DOCUMENT EXTRACT
▬▬▬
The target of the complaint is Charles Marohn, the founder and CEO of the Minnesota-based organization Strong Towns. Before launching the group, which publishes research and commentary on housing and transportation policy, Marohn worked as a civil engineer, having first obtained a Minnesota engineering license back in 2000.

This week, Marohn received a letter from the Minnesota Board of Architecture, Engineering, Land Surveying, Landscape Architecture, Geoscience, and Interior Design (AELSLAGID) informing him of a complaint filed against him for allegedly misrepresenting his professional credentials.

That complaint, filed in February 2020 by South Dakota resident David Dixon, takes issue with a staff bio on the Strong Towns website that calls Marohn a professional engineer. Marohn's license, Dixon notes, expired in June 2018.

"Mr. Marohn talks about being a policy expert, the type that reads law and ordinance. It is not reasonable to assume that Mr. Marohn was not aware that use of the term Professional Engineer, PE, or other similar representation while not licensed is a violation of law," reads the complaint. "I urge the board to investigate as it sees fit, and to send a clear message that frauds of this sort are not tolerated."

Potential penalties for violating Minnesota's licensing regulations range from a formal reprimand to civil fines and even the suspension or revocation of one's engineering license.

"It's very obvious that the guy doesn't like what I'm writing and is using a technicality of licensing to try to discredit me," Marohn tells Reason. "If he really cared about the licensing and how I represented myself, it's not like I'm hard to get a hold of."

Minnesota licensing law forbids anyone from practicing engineering without a license. It also bars unlicensed individuals from calling themselves a professional engineer in advertisements, letterheads, signatures, or verbal claims.

Minnesota engineering licenses automatically expire on June 30 of even-numbered years, requiring licensees to proactively renew them. The board sends out notices to engineers' home addresses every two years reminding them they need to renew their licenses. Marohn says he moved without informing the board, and as a result, missed the renewal deadline. He says he renewed it in June of this year after realizing it had lapsed. The AELSLAGID website currently shows his license as expiring in June 2022.
▬▬▬
DATA SHOWN
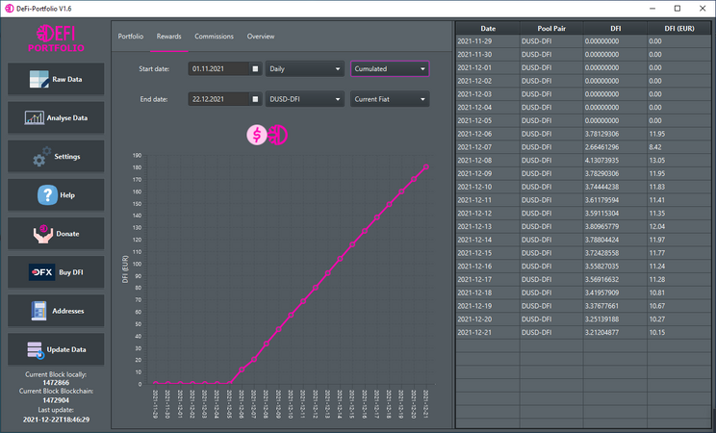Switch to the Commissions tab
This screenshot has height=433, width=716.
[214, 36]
▬▬▬
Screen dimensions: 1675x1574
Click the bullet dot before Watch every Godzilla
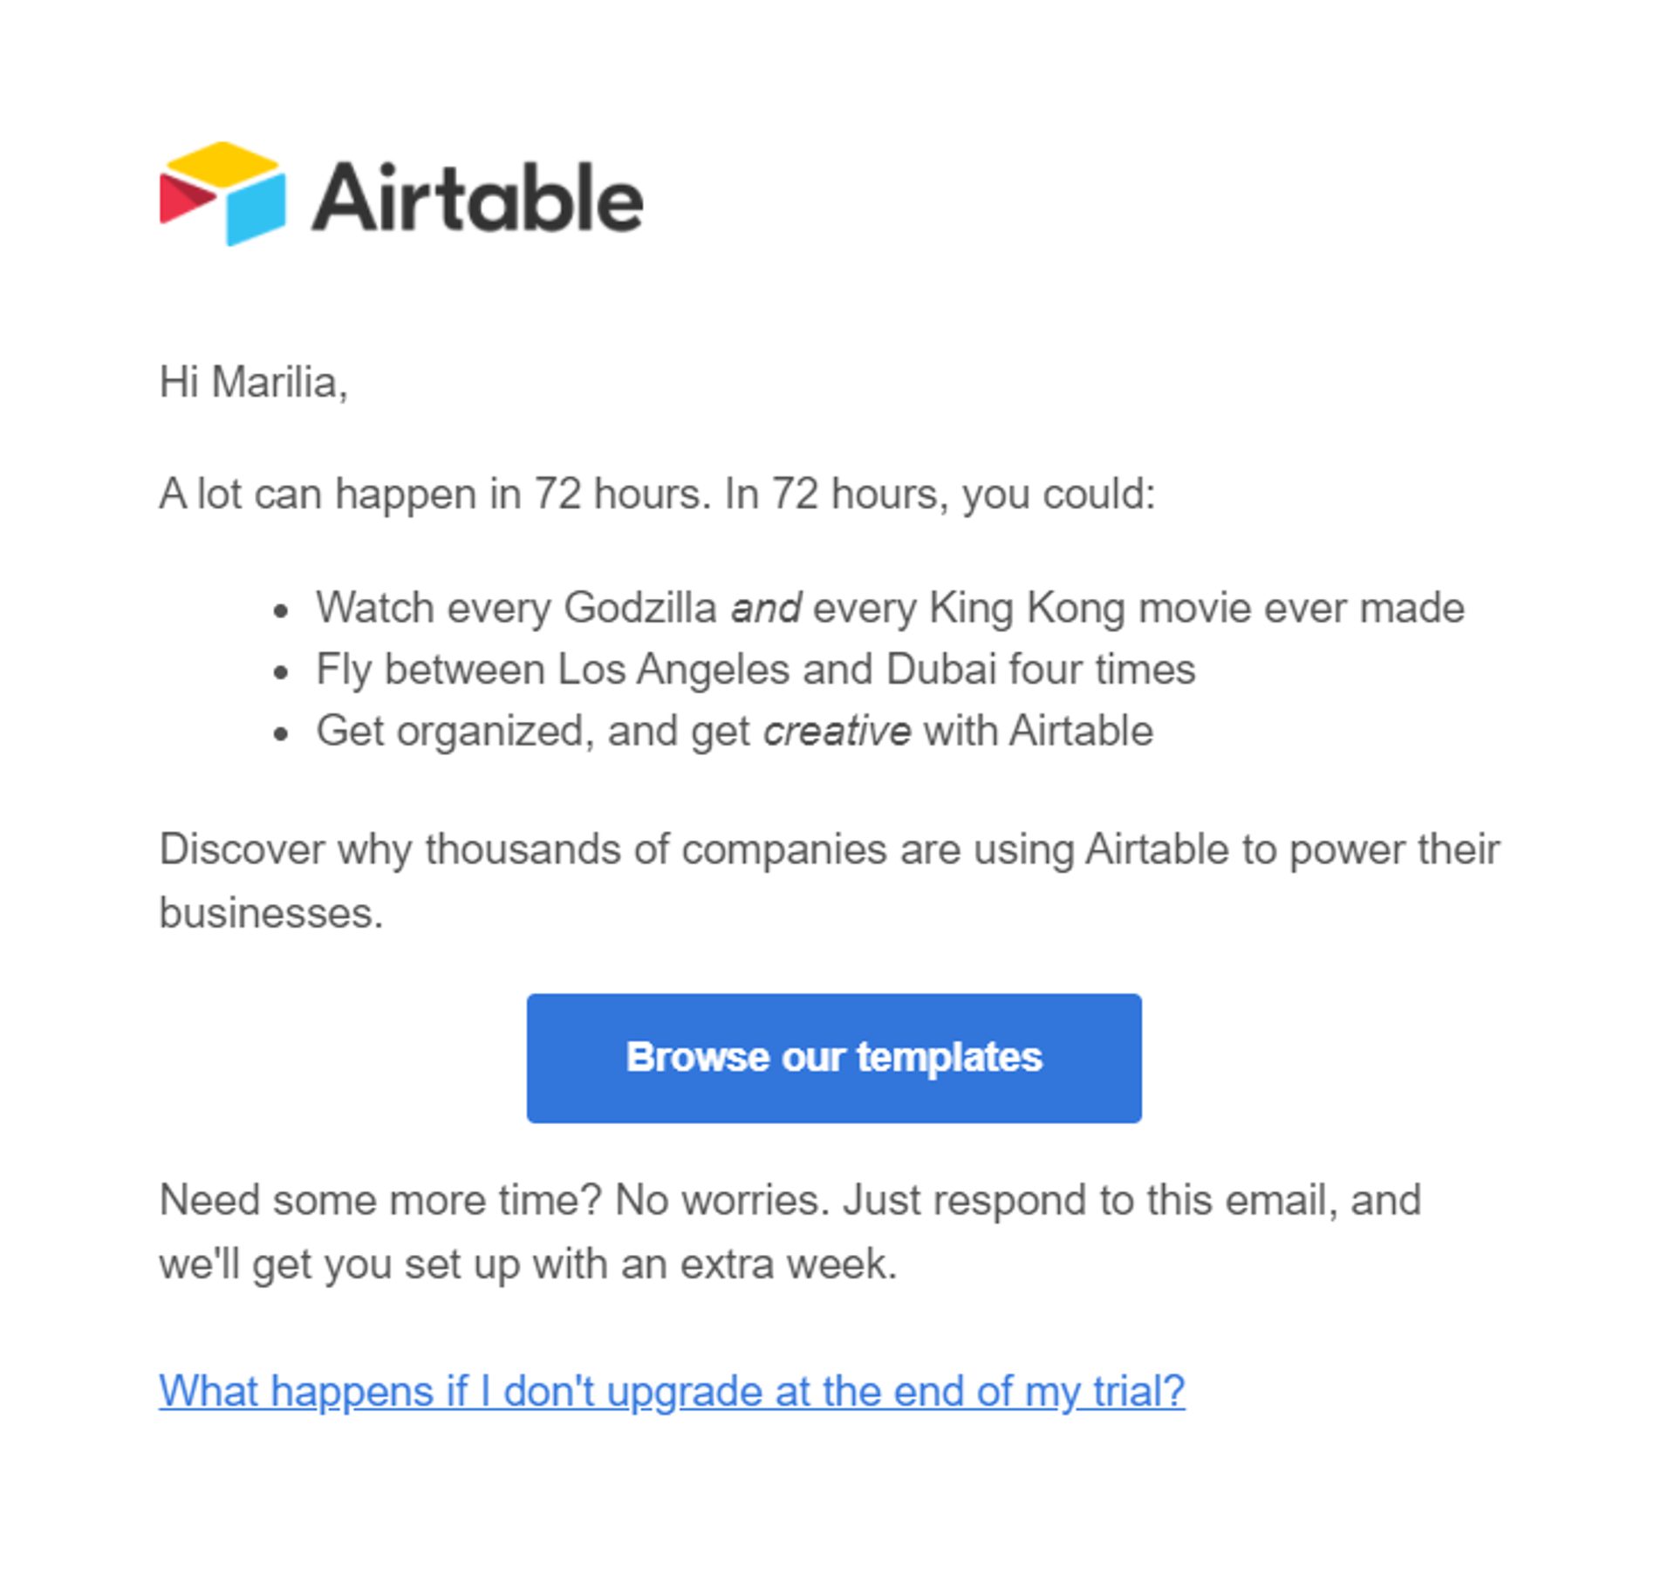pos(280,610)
▬▬▬
WORK INSTRUCTIONS
**A.** In the article on the Marohn licensing complaint, who filed the complaint against Marohn, and when?
**B.** Translate this sentence from the article on the Marohn licensing complaint into Spanish: "Minnesota licensing law forbids anyone from practicing engineering without a license."
**C.** Please turn the paragraph of the article on the Marohn licensing complaint that begins "Minnesota engineering licenses automatically expire" into a short bulleted list that keeps its main facts.

FULL SOLUTIONS
**A.** David Dixon, a South Dakota resident, filed it in February 2020.

**B.** La ley de licencias de Minnesota prohíbe a cualquier persona ejercer la ingeniería sin licencia.

**C.**
- Minnesota engineering licenses expire automatically on June 30 of even-numbered years, so licensees must renew them.
- Every two years, the board mails renewal reminders to engineers' home addresses.
- Marohn says he moved without telling the board and missed the renewal deadline.
- He says he renewed his license in June of this year after realizing it had lapsed.
- The AELSLAGID website shows his license expiring in June 2022.